Vegan Feast Pizza

Written by McDonald, T.  |  Date 19th of January 2026

I love a good pizza and this is a favourite of mine. TVP for the minced beef, extra firm tofu for the ham, jalapeño peppers and olives.  As ever, make the poolish the night before, and it will add flavour and made such a difference to the light crispness of the base.

Notes

  • I used plant menu cheese, which was not the best idea.  As you can see, the cheese didn't melt very well.  I recommend using a vegan cheese that is labelled as good for melting. 

Baker's %

Flour =  100% 
Water = ?%
Yeast = 1.4%
Salt = 1.8% — 2% 
  • 73% hydration to keep it light and crisp.
  • I will be using 150 g because that is enough for one 10" pizza, so now I can work out how much water to use. 
150 × 0.73 = 109.5
I will round this up to 110 ml 

How to knead sticky dough

  • The trick is to keep your fingers on the same part of the dough without moving them and stretch and squish the dough fast until it starts to become smooth and elastic like.
  • Use a little oil on your hands if you need to at first until you master this technique.
Let the dough proof for 15 mins before putting in the oven.

Makes 1 10 inch pizza

Time, 25 minutes

Ingredients

  • 25 g of grated vegan cheese alternative
  • TVP mince x 1 or 2 tbsp
  • Tofu x 15 g
  • Jalapeño peppers
  • Onion x 20 g

For base

  • 150 g of plain white flour
  • 105 ml of warm water
  • 1 tsp of dried instant yeast
  • ½ tps of sugar

For tomato sauce

  • 3 tbsp of tomato paste 
  • 2 tbsp of cider vinegar
  • 1 tbsp of oil
  • 2 tbsp of water

Method

Make the Poolish

  1. Mix together 100 g of flour, the ½ tsp of yeast and the sugar in a small bowl with a spoon.
  2. Add 100 ml of warm water (no hotter than 36 °C) and stir with a spoon until it comes together as a smooth paste.

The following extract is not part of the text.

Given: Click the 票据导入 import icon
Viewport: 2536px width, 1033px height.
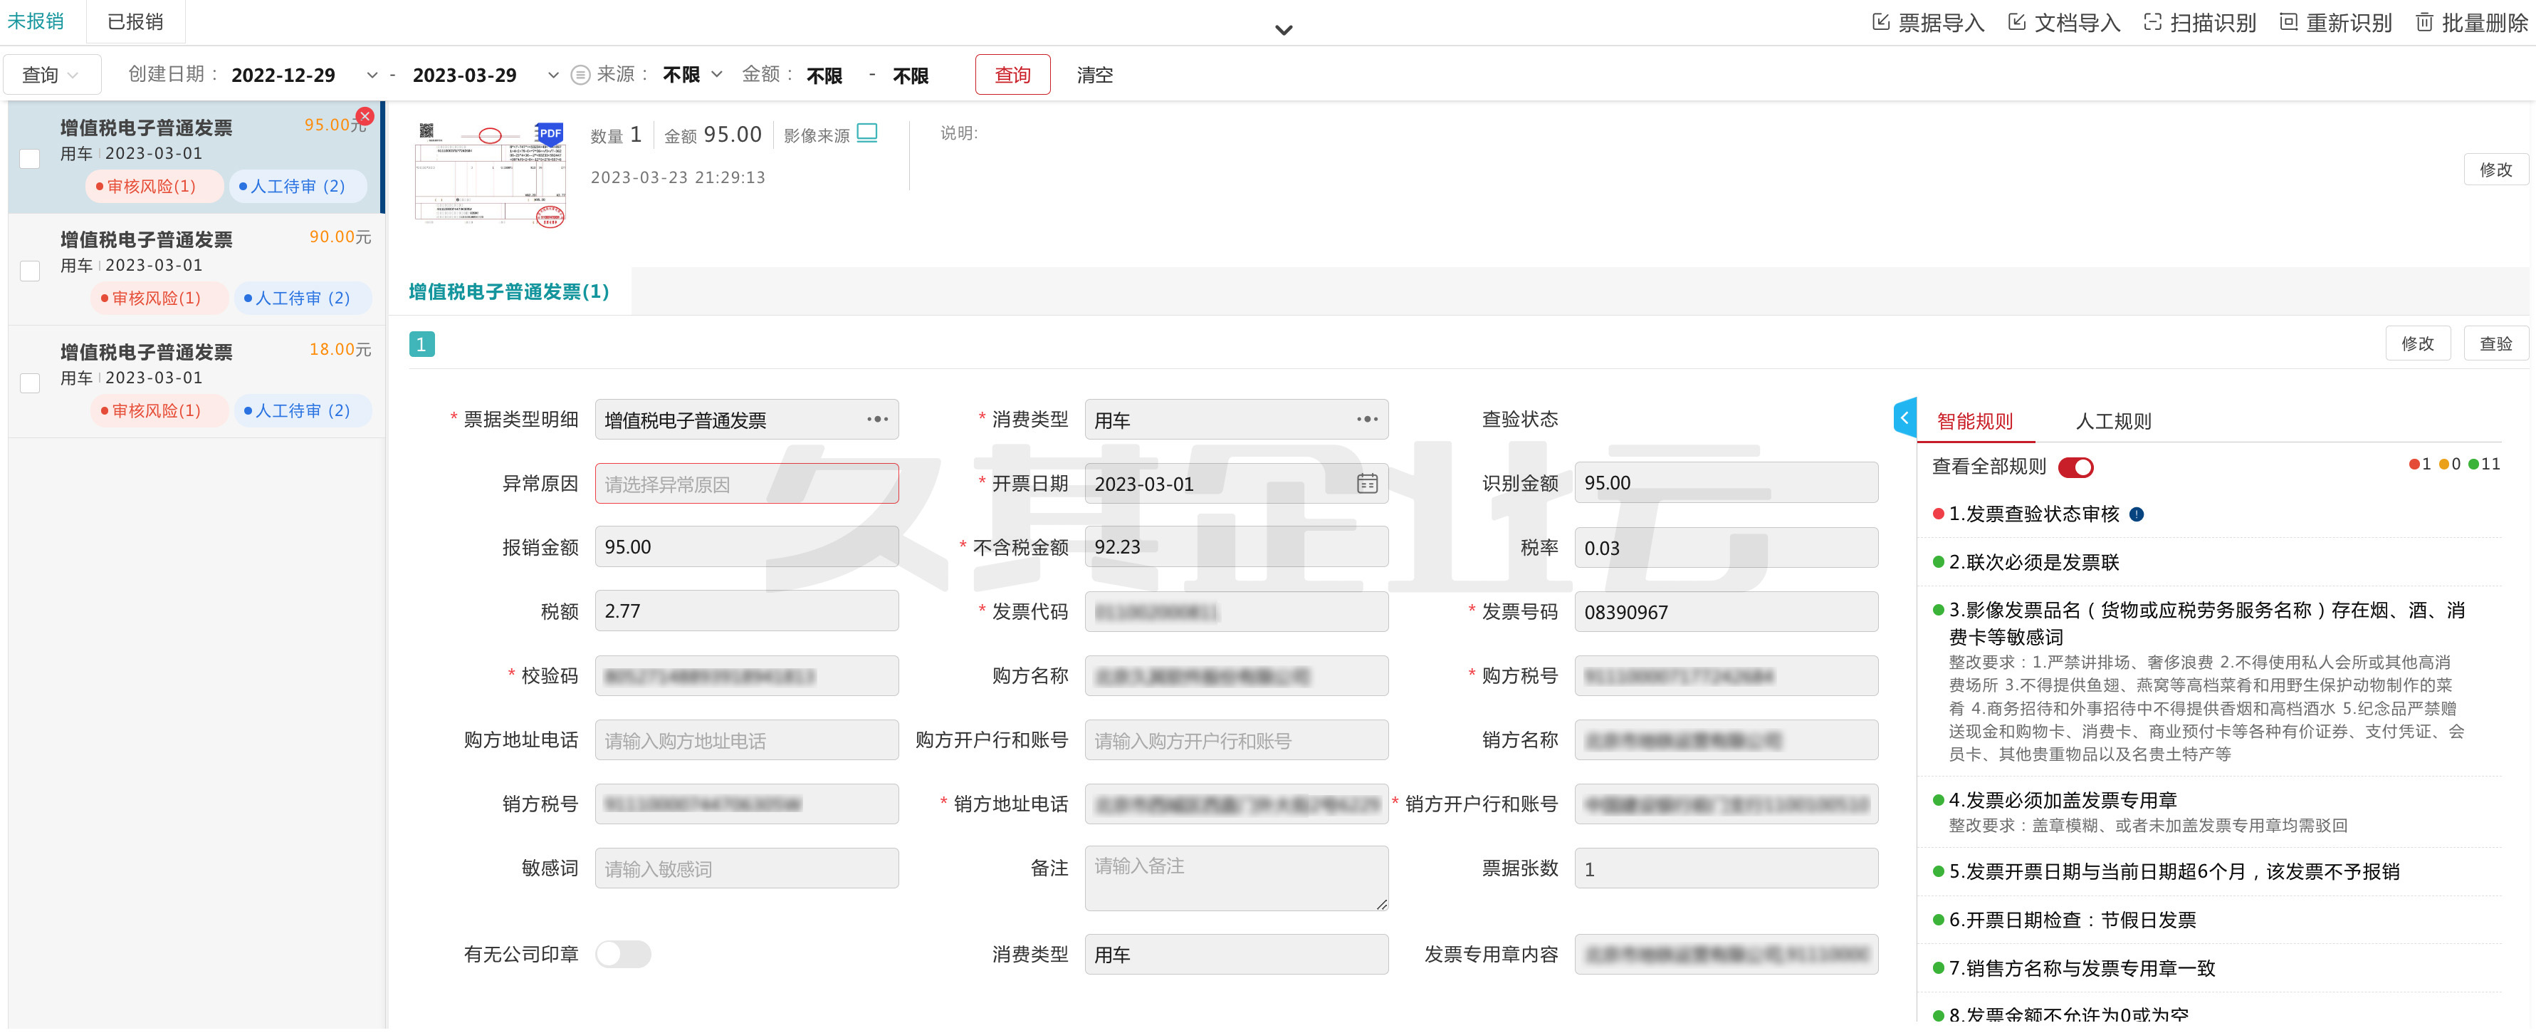Looking at the screenshot, I should point(1880,22).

Leave in a warm part of the kitchen for 1 hour and then leave in the fridge overnight (16-24 hrs). 

Poolish after 16–24 hours.

Make the pizza dough and sauce

  1. Remove poolish from fridge.
  2. Add the remaining flour (50 g) and ½ tsp of dry yeast to the poolish with 5 ml of water.  Mix with a spatula until combined.  Mix the yeast with the flour before adding to the poolish for best results.
  3. Knead in the bowl for 5–8 mins.  The dough will be very sticky, so you will need to know how to knead sticky dough. Shape into a ball and leave for 5 -10 minutes covered.
  4. Rub a little olive oil on your hands and shape the dough into a ball, and put back into the bowl, cover and leave in a warm part of the kitchen for 1 hour. 
  5. Add the semolina and some flour in equal parts into a bowl and mix.
  6. After 1 hour, shape into a ball. Add the ball of dough to the bowl with the flour and semolina to completely coat the dough.
  7. Preheat the oven to 180 °C 
  8. Mix the tomato paste and cider vinegar together to make the sauce. 
  9. Put the dough on a work service and proceed to push to the edges using your fingertips from the centre outwards. Keep doing this until you have a circular shape.  Try not to stretch the dough.  
  10. Now you can use your hands to increase the size of the circle by flipping the dough back and forth over the top of your hands and back to the service. 
  11. Spread the tomato sauce over the base while avoiding the crust around the edge.
  12. Let it proof once more for about 20 - 30 mins.
  13. Add toppings and bake on a baking sheet for about 13–15 mins.